Risale probabilmente al periodo umbertino un gettone satirico che “mette in piazza” la progenie illegittima di Vittorio Emanuele II
di Roberto Ganganelli | Che i reali di un tempo, almeno in buona parte, abbiano avuto una vivace attività amatoria e che, quindi, abbiano lasciato figli naturali o illegittimi frutto delle loro “scorribande” è ben noto. Come è noto, del resto, che Vittorio Emanuele II di Savoia venisse chiamato “padre della patria” non solo in quanto unificatore della Penisola ma anche per aver avuto tante relazioni “fruttuose” sia con raffinate nobildonne che con ruspanti popolane.
Vittorio Emanuele sposò a Stupinigi il 12 aprile 1842 la cugina Maria Adelaide d’Austria, dalla quale ebbe otto figli, dei quali la primogenita fu Maria Clotilde nata nel 1843 e l’ultimogenito Vittorio Emanuele Leopoldo, nato nel 1855 e morto a pochi mesi di età.
Morta la moglie Maria Adelaide, Vittorio Emanuele II “sdoganò” la storica amante, la “bella Rosina” che qui appare con il sovrano, ormai moglie morganatica, in una foto ufficiale
Dalla moglie morganatica Rosa Vercellana, la “bella Rosina” nobilitata come contessa di Mirafiori e Fontanafredda, il re ebbe invece due figli, Vittoria ed Emanuele (originale la scelta dei nomi, niente da dire). Dalla relazione con l’attrice Laura Bon e da quella con la baronessa Vittoria Duplesis in totale altri quattro.
Se ne conoscono per certo altri cinque, poi, di figli del primo sovrano d’Italia avuti con le sue amanti e con altre donne rimaste anonime. Sta di fatto che gli storici quantificano in circa altri venti i discendenti del re dei quali non si conosce praticamente nulla, se non che a molti di essi venne imposto il cognome “Guerriero” o “Guerrieri”.
Il gettone satirico con data 1881 che prende in giro la numerosa prole illegittima del primo re d’Italia e le prodezze amatorie di quest’ultimo di cui furono oggetto nobildonne e popolane
Sulla progenie non ufficiale del sovrano, poco dopo la sua scomparsa, si accanì la satira sotto forma di un gettone satirico, oggi piuttosto raro, del diametro e del peso dei 5 centesimi in rame (mm 25 per g 5) che, con data 1881, raffigura al dritto un ritratto approssimativo ma riconoscibile del personaggio circondato da legenda VITTORIO EMANA LE DATE A NATALIA con sotto otto globetti al posto del nome dell’incisore
Al rovescio, posto fra i classici rami di quercia e d’alloro legati da un nastro in basso e sovrastati dallo stellone, il “valore” di 5 CENTOSEMI (sic!) e la data 1881. Non manca nemmeno il segno di zecca, T, in basso, anche se nel 1881 tale officina era già stata soppressa da oltre un decennio, col passaggio della capitale del Regno a Roma.
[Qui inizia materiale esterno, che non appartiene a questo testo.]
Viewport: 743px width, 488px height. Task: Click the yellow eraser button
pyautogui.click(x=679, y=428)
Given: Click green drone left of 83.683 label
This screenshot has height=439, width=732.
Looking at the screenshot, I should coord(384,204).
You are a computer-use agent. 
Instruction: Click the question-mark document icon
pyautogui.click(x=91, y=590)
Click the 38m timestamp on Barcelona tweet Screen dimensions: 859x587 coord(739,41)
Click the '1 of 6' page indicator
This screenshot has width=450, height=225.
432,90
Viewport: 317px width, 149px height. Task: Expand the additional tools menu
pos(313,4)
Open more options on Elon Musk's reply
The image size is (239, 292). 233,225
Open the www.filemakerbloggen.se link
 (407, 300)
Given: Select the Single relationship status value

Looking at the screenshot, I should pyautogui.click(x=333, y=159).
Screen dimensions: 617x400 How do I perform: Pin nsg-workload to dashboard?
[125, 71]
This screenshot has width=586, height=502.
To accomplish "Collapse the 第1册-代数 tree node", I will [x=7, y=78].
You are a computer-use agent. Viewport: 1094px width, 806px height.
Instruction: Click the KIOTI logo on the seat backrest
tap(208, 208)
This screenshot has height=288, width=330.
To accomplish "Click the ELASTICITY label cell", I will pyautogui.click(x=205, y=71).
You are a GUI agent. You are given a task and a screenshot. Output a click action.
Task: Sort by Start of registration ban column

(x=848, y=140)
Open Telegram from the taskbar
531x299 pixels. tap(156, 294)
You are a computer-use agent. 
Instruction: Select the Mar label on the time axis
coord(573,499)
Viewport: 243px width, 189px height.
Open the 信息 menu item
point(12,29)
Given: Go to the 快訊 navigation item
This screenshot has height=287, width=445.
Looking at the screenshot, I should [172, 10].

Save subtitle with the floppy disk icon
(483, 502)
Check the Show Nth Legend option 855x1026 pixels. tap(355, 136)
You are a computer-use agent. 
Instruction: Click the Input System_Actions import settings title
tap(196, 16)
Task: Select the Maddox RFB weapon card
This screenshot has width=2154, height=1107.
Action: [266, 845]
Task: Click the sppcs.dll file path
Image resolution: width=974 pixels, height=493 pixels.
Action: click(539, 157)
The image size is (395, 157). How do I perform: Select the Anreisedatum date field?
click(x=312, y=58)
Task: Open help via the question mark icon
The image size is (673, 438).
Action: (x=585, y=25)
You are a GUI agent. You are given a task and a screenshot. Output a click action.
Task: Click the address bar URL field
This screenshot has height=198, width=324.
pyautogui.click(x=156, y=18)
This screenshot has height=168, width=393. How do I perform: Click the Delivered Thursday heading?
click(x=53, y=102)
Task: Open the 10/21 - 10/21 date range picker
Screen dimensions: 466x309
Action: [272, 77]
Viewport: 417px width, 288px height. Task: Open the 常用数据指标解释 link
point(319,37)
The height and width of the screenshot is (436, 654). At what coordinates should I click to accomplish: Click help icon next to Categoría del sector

Ricalca la moneta da 5 centesimi in rame (5 grammi per 25 millimetri di peso) il gettone satirico, tanto da far pensare che la coniazione venne pensata per circolare clandestinamente
Certo che l’autore dei coni meriterebbe di non essere caduto nell’oblio, tanta è l’originalità di questo gettone satirico che prende in giro la progenie illegittima di Vittorio Emanuele II. Tuttavia, se pensiamo alla popolazione dell’Italia umbertina, analfabeta per la maggior parte, il fatto che materiale, peso e diametro siano di fatto gli stessi della moneta originale fa pensare che questa coniazione possa aver avuto anche lo scopo di essere effettivamente spesa e di circolare, aggiungendo così il danno alla beffa.
Un gettone satirico o piuttosto una “falsificazione satirica”, dunque? Anche questa ipotesi non è da escludere e oggi, a distanza di quasi un secolo e mezzo, quel “Vittorio Emanuele che emana le date a Natalia” e quei “5 cento semi” ci fanno sorridere mostrandoci come la numismatica sia un autentico universo con sempre qualcosa di nuovo da esplorare.